Väinö David Lassila (9 March 1896 – 11 April 1939) was a Finnish physician, anatomist, and anthropologist who was a professor of anatomy at the University of Helsinki. He was the leading authority of the Finnish racial studies, but since the mid-1930s, Lassila dissociated himself from racial theories and became one of the prominent figures of Finland's human rights movement.

== Life and career ==
Lassila graduated from the Pori Lyceum in 1914 and studied medicine at the University of Helsinki. Since 1918, Lassila worked as an assistant at the Department of Anatomy completing his medical degree in 1922. Lassila's early work was influenced by the professor Yrjö Kajava and the Swedish anatomist Gustaf Retzius. In his 1921 doctoral thesis, Lassila studied Sámi skulls collected from Lapland in the late 19th century.

After Kajava's death in 1930, Lassila was appointed the professor of anatomy and introduced to the Finnish Academy of Science and Letters. Lassila was in charge of the academy's anthropological program launched to indicate that the Finns were a "culture race", instead of an "inferior race" related to Mongols as the Swedish and German race theorists claimed.
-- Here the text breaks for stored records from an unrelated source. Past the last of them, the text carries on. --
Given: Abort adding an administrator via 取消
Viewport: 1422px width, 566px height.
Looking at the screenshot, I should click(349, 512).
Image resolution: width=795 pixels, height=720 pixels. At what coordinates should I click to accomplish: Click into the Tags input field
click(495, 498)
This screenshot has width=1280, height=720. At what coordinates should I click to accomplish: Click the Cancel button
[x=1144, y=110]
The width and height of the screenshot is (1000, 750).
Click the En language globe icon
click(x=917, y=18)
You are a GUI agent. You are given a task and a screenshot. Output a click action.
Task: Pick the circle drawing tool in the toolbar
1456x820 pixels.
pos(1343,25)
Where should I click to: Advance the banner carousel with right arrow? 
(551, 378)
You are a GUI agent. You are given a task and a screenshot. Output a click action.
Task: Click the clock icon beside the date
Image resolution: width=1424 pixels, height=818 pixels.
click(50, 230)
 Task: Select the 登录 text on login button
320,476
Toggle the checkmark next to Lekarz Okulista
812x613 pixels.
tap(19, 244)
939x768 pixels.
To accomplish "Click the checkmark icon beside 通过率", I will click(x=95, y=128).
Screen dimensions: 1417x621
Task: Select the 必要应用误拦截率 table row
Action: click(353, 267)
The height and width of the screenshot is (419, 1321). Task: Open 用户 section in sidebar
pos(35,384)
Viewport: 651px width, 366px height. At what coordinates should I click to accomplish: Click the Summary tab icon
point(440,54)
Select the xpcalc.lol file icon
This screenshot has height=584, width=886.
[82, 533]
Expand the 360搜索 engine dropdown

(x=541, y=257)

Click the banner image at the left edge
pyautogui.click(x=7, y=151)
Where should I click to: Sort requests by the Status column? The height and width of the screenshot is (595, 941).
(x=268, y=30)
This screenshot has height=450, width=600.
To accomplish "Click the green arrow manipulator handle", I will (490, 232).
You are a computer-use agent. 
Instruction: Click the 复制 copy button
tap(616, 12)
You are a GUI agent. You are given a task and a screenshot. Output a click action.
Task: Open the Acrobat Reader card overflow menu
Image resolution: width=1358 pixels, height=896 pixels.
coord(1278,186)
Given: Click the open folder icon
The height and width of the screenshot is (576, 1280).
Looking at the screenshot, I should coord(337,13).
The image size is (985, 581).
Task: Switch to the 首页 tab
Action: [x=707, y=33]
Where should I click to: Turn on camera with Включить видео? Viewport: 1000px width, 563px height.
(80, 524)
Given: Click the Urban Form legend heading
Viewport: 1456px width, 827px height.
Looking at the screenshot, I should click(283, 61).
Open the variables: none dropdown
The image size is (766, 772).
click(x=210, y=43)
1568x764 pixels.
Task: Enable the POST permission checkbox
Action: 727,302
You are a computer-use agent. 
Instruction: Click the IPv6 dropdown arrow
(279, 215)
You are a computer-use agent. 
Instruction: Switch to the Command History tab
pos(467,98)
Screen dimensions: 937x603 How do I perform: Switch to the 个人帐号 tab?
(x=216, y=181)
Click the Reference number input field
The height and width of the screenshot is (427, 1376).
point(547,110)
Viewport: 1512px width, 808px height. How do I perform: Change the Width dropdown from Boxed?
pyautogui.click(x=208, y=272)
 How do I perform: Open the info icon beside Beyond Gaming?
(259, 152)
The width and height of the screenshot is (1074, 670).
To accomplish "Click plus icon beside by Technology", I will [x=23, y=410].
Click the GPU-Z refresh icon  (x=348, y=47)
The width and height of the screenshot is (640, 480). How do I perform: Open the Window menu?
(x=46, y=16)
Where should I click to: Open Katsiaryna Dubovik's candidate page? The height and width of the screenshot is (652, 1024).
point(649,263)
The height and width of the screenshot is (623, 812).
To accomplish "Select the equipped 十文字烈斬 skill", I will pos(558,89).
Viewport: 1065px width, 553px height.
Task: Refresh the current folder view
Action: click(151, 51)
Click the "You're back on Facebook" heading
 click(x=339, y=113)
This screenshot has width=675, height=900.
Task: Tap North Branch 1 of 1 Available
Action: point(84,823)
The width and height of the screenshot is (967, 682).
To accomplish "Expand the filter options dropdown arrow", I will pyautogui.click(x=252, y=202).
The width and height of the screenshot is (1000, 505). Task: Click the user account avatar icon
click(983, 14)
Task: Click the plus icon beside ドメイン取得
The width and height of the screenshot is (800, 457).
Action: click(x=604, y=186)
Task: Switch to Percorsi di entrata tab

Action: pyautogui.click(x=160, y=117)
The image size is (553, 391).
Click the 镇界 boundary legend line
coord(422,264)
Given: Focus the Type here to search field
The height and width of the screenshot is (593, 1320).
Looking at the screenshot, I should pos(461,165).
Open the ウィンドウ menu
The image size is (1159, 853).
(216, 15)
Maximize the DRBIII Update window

In 1933–1934, Lassila, Yngve Roschier and Paavo Ravila ran field expeditions in Lapland, studying the Skolts and digging skulls from an ancient cemetery island in the Lake Inari.

Lassila started questioning prevalent theories after participating the 1934 International Congress of Anthropological and Ethnological Sciences in London. He got acquainted with the Nazi race theories and found them pseudoscientific. Lassila now regarded racial theories as outdated and scientifically inconsequential. He also criticised racial hierarchies which lacked any scientific basis and were used as a theoretical basis for European expansion and imperialism.

In the fall of 1934, Lassila got involved with the Finnish human rights movement. He was a founding member of the Committee Against the Capital Punishment which soon became the League of Human Rights (Ihmisoikeuksien Liitto). Lassila was its chairman until his death. In 1935, Lassila testified for Toivo Antikainen in a murder trial that raised an international attention. He was also the leading critic of the 1935 passed compulsory sterilization act. Instead of sterilizations, Lassila spoke for public social and health care.

In the late 1930s, Lassila was one of the key figures of the Finnish Popular front movement together with Mary Rhodes Moorhouse and Erkki Vala. He was a member of the Helsinki City Council representing the liberal National Progressive Party. According to the State Police, Lassila's campaign for the 1936 parliamentary election was financed by the exile Communist Party of Finland. His name was also included in a State Police memoir that was made public in September 1936 causing the resignation of the Kivimäki Cabinet.

Väinö Lassila died of pneumonia in April 1939.

== Family ==
Lassila's brother was the professor Ilmo Lassila. Their nephew was the diplomat Carolus Lassila.

== Works ==
- "Beobachtungen an Schadelnähten bei Lappen : Eine anthropologische Studie über die Nähte des Neurocraniums" (1921)
- "Der Aortenbogen und sich ihm abzweigenden grossen Arterienstämme nebst deren Verhältnis zu den Nervi sympathicus, vagus und recurrens bei den Säugern : Vergleichend-anatomische Untersuchungen" (1927)
- "Über die Verteilung der subkutanen Venen der oberen Extremität bei der Bevölkerung in Suomi" (1927)
- "Beiträge zur Kenntnis der Entwicklung und Verknöcherung des sogenannten Fugenknorpels" (1928)
- "Anthropologische Untersuchungen über die Form und das Leistenrelief der Fusssohle bei der Bevölkerung in Suomi" (1929)
- Lassila, Väinö; Mustakallio, Martti J.: Die Trachea der Edentata : eine vergleichend-anatomische Studie. Helsinki: University of Helsinki. 1929.
- Lassila, Väinö; Rancken, Dodo: Ihmisen anatomia ja fysiologia. Helsinki: WSOY. 1934.